| Task prompt |
Reproduce the records below without changes, from the line with "Given: Click the yellow circle emoji" up to and including the line with "The image size is (1024, 452).". Leave out the pictures.

Rows from a screen-grounding dataset:
□ □ □ □ □

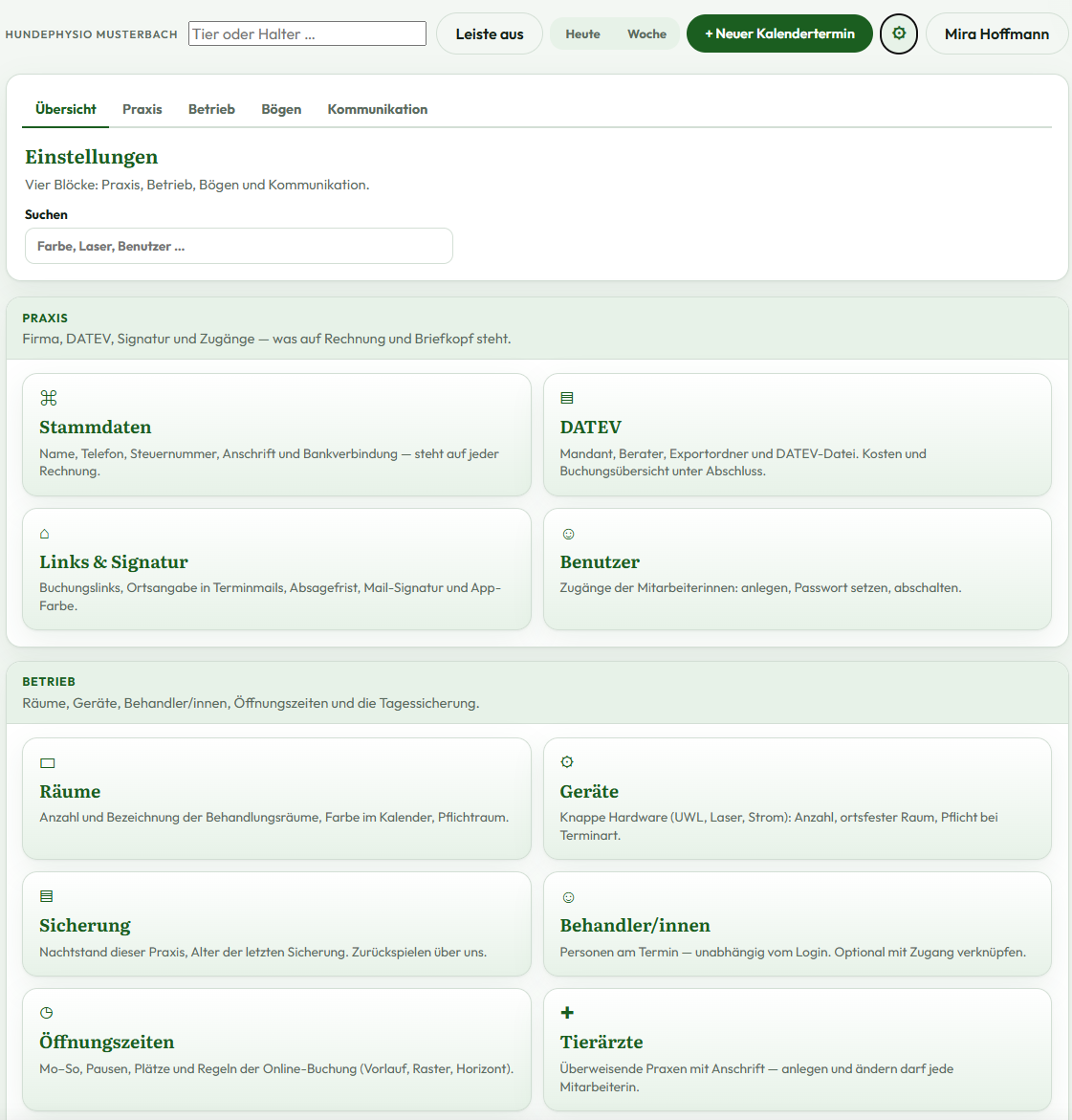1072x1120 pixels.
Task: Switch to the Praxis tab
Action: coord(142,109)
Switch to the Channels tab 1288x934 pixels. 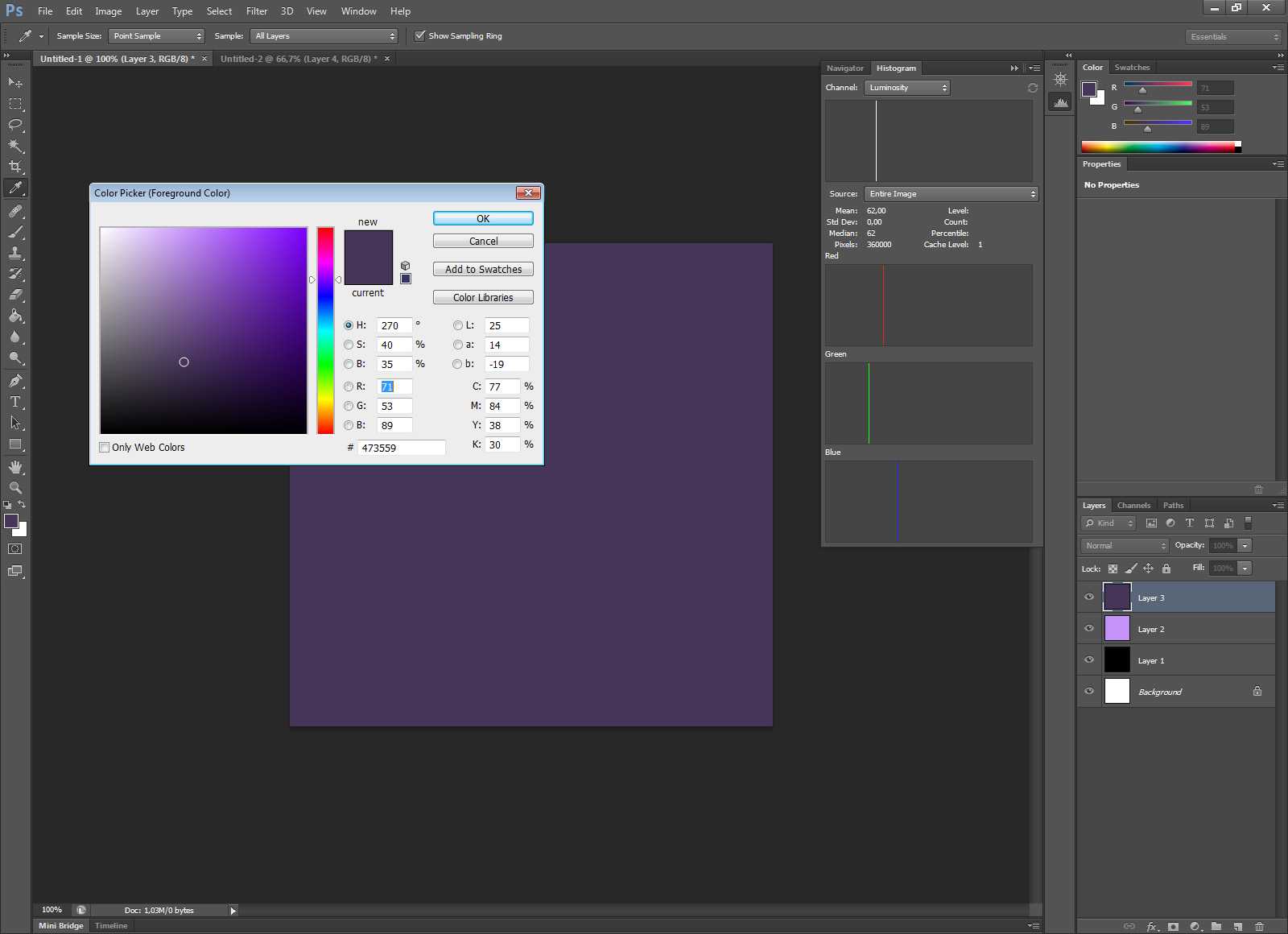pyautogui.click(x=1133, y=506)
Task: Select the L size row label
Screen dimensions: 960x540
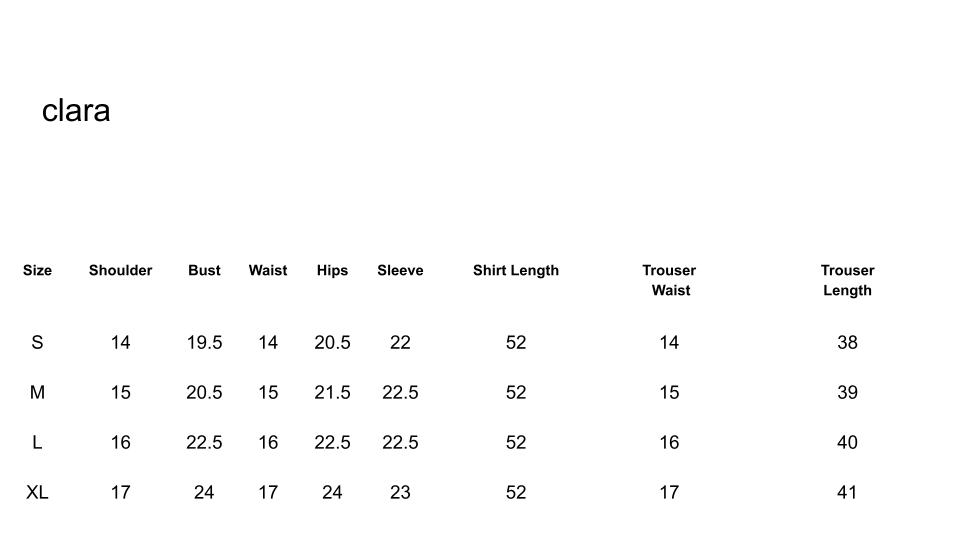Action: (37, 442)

□ □ □ □ □

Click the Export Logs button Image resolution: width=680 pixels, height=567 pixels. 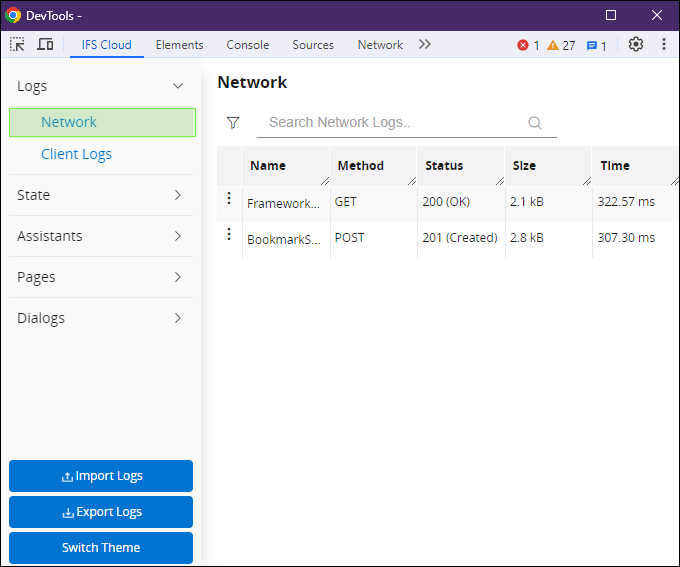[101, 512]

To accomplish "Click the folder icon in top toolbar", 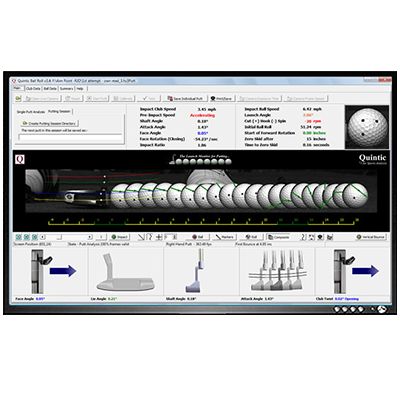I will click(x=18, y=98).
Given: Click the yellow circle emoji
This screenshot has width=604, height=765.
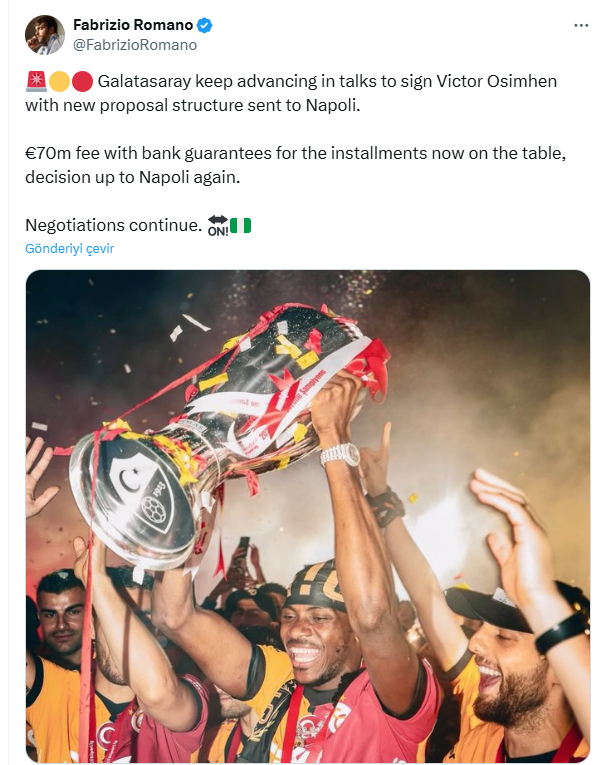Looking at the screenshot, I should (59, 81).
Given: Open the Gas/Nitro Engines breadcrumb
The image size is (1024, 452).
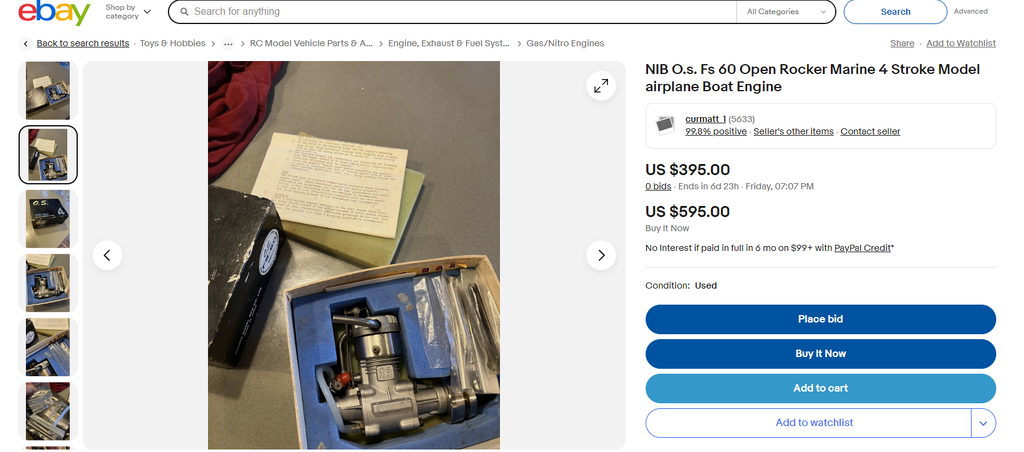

□ □ □ □ □

| The completed task |
Given: Click the yellow circle emoji
This screenshot has width=604, height=765.
Looking at the screenshot, I should (59, 81).
Given: Open the Gas/Nitro Engines breadcrumb
The image size is (1024, 452).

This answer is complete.